A court-appointed trustee is criticizing the attempt by an affiliate of World Gym Honolulu to reorganize its debts in bankruptcy, and has recommended that the company liquidate assets to pay its debts or have its bankruptcy case dismissed.
Assistant U.S. Trustee Curtis Ching filed a motion Friday in U.S. Bankruptcy Court in Honolulu seeking to convert the Chapter 11 reorganization case of Gap Fitness Partners LLC, which does business as World Gym Honolulu, to Chapter 7 liquidation.
If liquidation isn’t appropriate, Ching said the case should be dismissed, which would allow a landlord to evict the gym from its Kakaako location.
Ching claims that Gap Fitness hasn’t complied with basic duties and requirements as a debtor in bankruptcy. The trustee also said in the motion that the company appears to have been set up to hold the lease on the gym space while a separate but related company actually collects revenue and manages the gym.

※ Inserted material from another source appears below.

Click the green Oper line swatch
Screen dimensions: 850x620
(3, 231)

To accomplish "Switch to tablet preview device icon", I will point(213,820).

"The debtor apparently engages in no business," Ching said in the motion. "It is merely the lessee of a commercial lease. It continues to incur lease rent and has no ability to pay."
Ching said Gap Fitness, which is led by John J. Michael of Woodinville, Wash., appears to have operated World Gym in the first year of the lease, but at some point transfered management to another entity owned by Michael called JM Honolulu LLC. In turn, JM Honolulu has a billing service agreement with another Michael company, AFG Group LLC, which receives gym revenue.

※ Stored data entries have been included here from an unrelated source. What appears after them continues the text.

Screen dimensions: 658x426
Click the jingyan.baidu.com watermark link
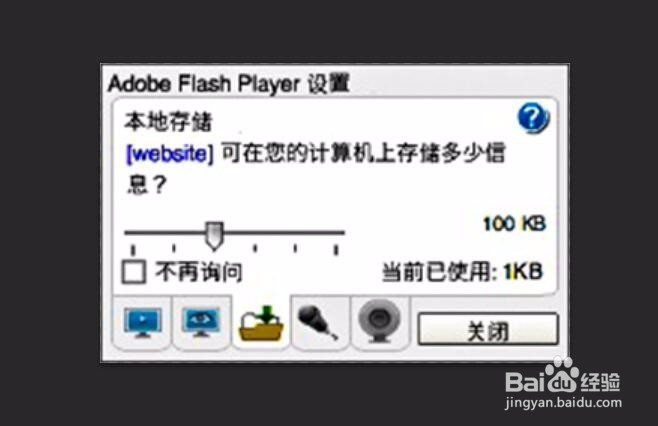click(x=563, y=403)
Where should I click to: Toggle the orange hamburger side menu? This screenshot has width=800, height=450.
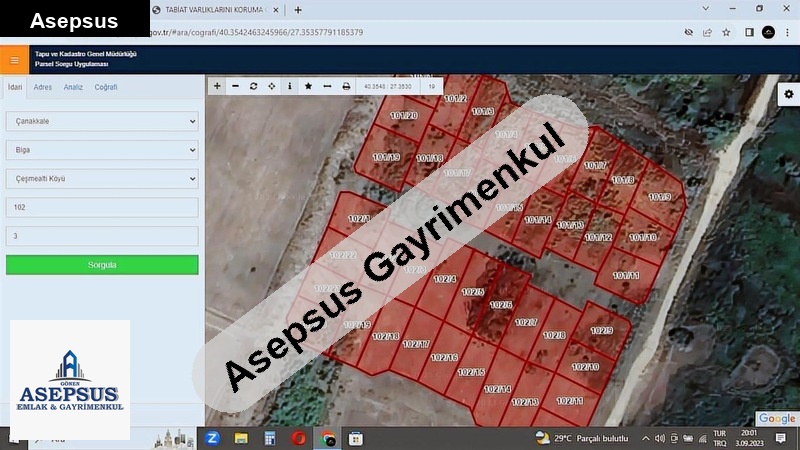point(14,60)
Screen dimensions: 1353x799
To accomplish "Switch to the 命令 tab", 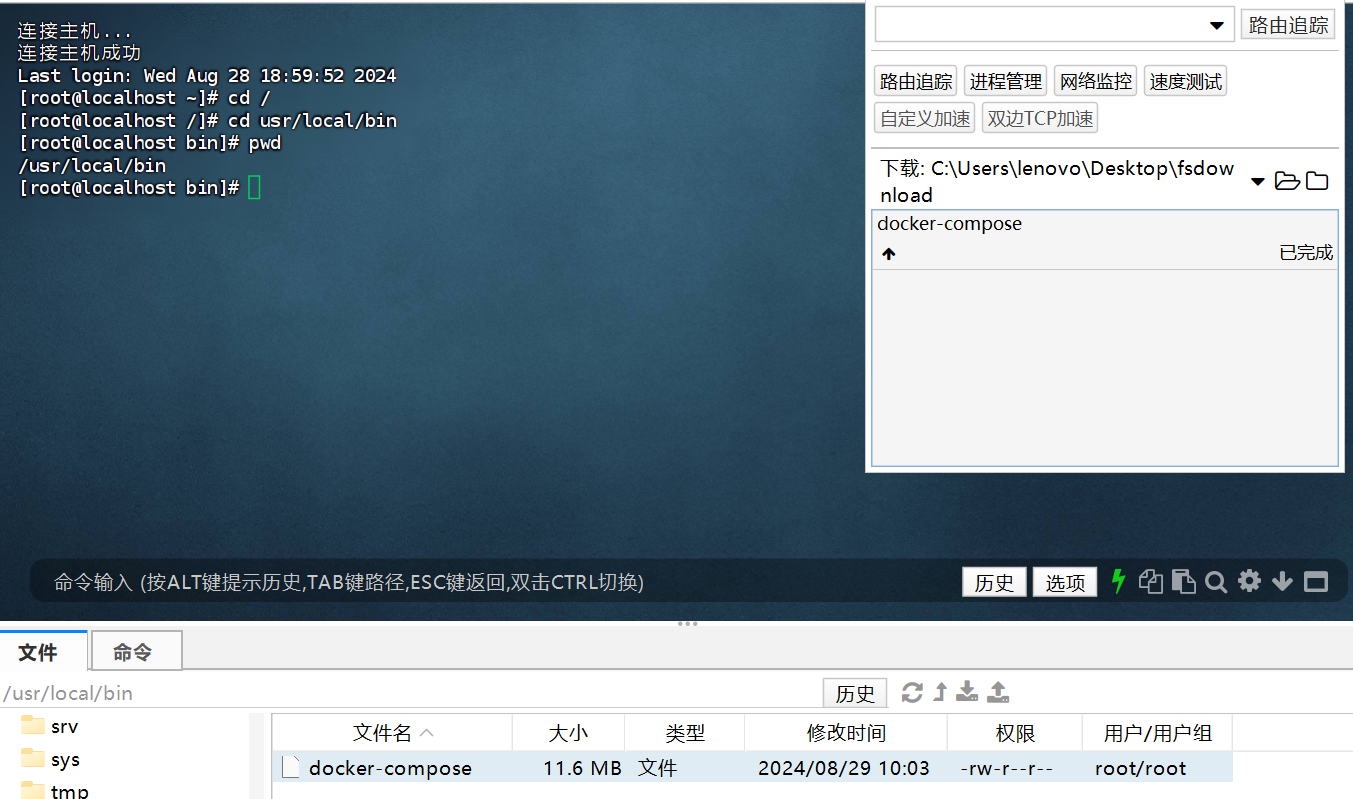I will pos(136,650).
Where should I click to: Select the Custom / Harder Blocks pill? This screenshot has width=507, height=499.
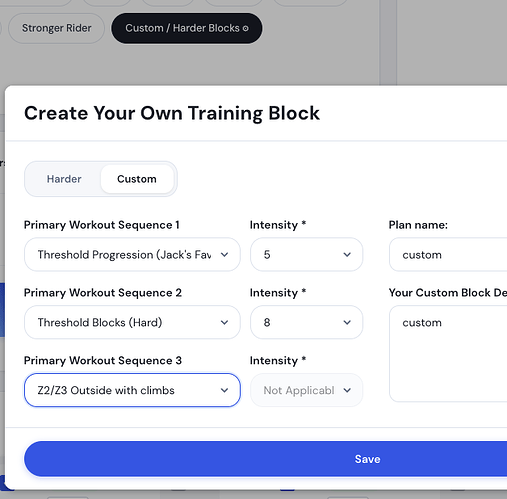pyautogui.click(x=187, y=28)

The trustee also criticized Gap Fitness for sending the gym’s manager, Thomas Akins, to discuss the case at a meeting with creditors Thursday when Akins was unfamiliar with the debtor’s finances.
Ching, who attended the meeting, said Akins responded that he had "no clue" what business Gap Fitness was in, did not know how gym revenue was used, did not know whether the gym owned its equipment and had not read financial disclosure statements filed in the case by Gap Fitness.

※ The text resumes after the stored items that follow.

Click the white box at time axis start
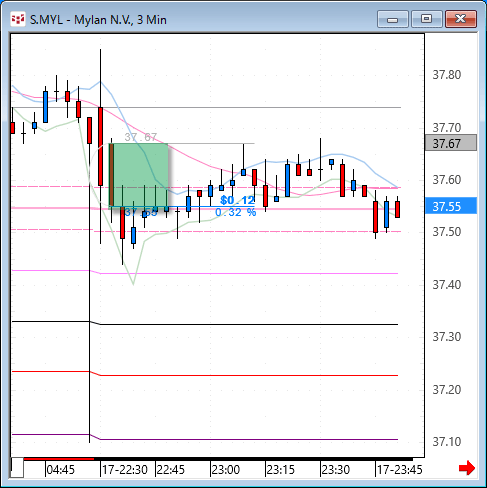Image resolution: width=487 pixels, height=488 pixels. [17, 468]
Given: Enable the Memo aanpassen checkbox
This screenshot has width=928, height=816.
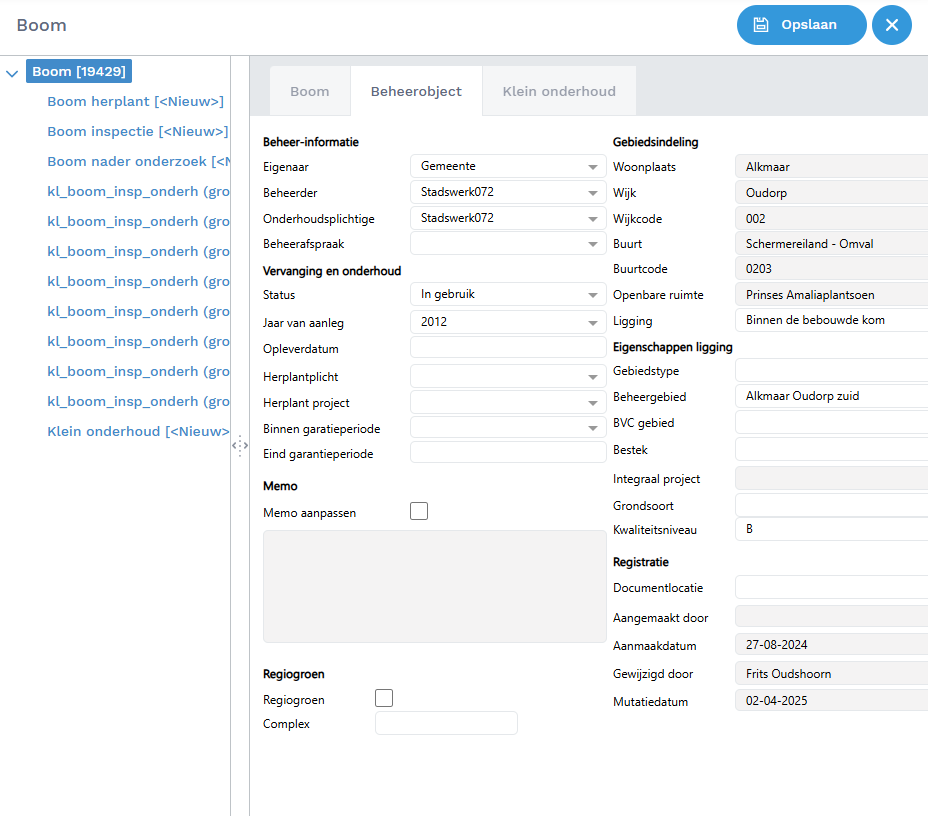Looking at the screenshot, I should click(419, 511).
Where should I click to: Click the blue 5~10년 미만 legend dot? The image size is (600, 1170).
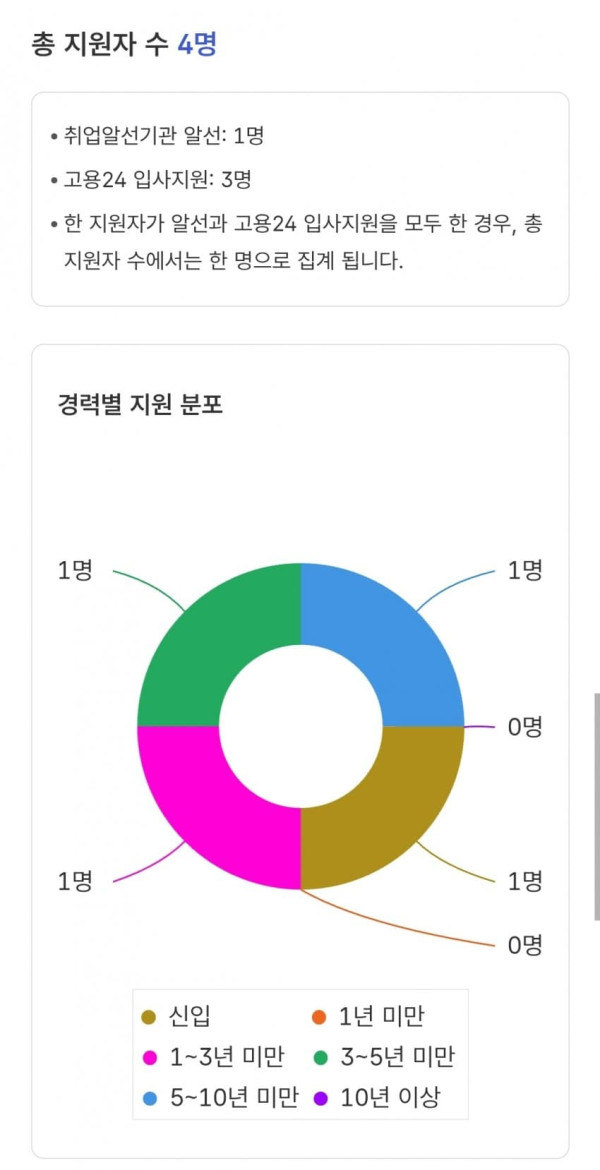click(x=149, y=1098)

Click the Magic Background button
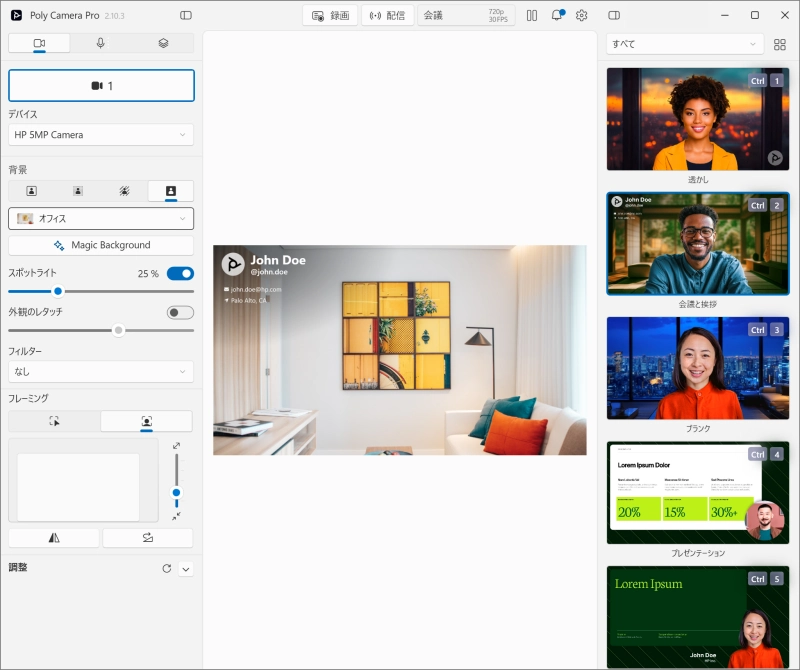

"His only knowledge of the debtor’s plan for reorganization was that John Michael had told him that money would be coming in ‘from Seattle’ to satisfy claims," Ching said in his motion.
Sending Akins to the meeting was unfair to Akins and violated Bankruptcy Court rules requiring that someone in senior management of the debtor attend the meeting with creditors, Ching said.
Other basic bankruptcy rules violated by Gap Fitness include not seeking to employ an attorney and not providing a proper corporate resolution authorizing the bankruptcy filing, the trustee’s motion said.
Michael could not be reached for comment Friday.
Gap Fitness filed for Chapter 11 on Feb. 2 after World Gym’s landlord moved to evict the gym after prevailing in a state court lawsuit that claimed Gap Fitness owed $140,539 in back rent as of September.
The landlord, the Hawaii Housing Finance and Development Corp., claimed in its lawsuit that AFG and Michael personally guaranteed the gym’s rent for the 13,766-square-foot space at 1050 Queen St. in the Kamakee Vista building mauka of Office Depot.
HHFDC, a state agency that helps develop affordable housing, has sought Bankruptcy Court permission to move ahead with eviction. A hearing on that matter is scheduled for April 1.